### SUPPLIED DATA
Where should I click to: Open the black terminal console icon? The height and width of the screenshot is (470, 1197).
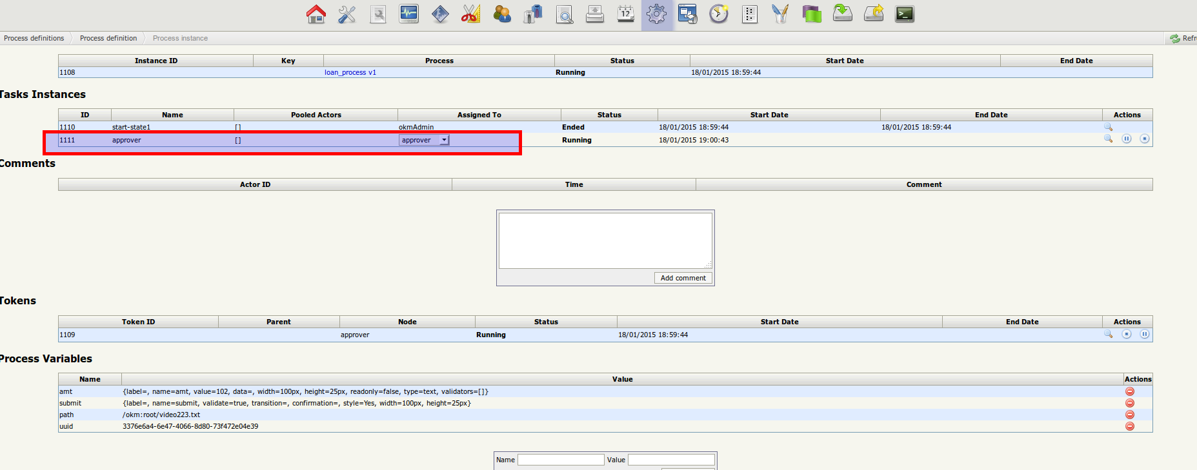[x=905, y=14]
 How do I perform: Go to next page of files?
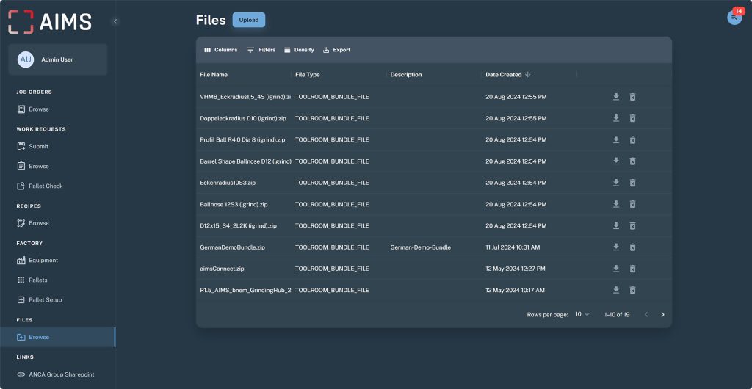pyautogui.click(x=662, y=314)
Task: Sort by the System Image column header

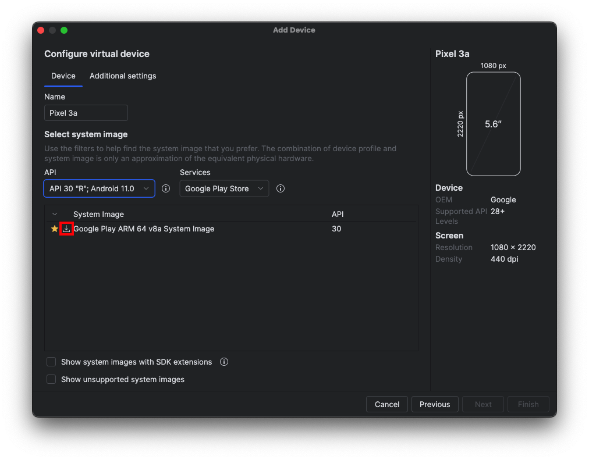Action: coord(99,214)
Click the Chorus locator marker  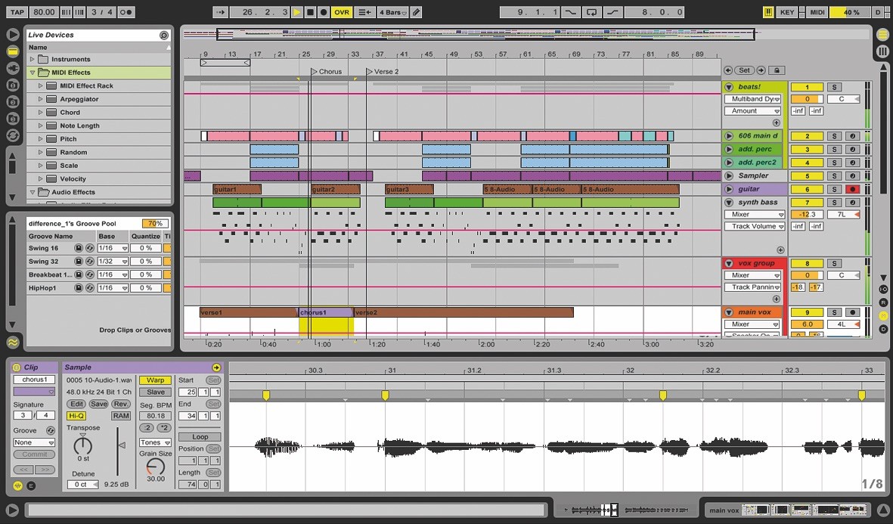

### DIRECTIVE
Please lay out the records as a numbered list, starting at the line containing "Task: Sort by the System Image column header" and ending at the last line of the records, with blank lines and pictures left out.

### OUTPUT FOR THIS EXERCISE
1. Task: Sort by the System Image column header
2. Action: coord(99,214)
3. Click the Chorus locator marker  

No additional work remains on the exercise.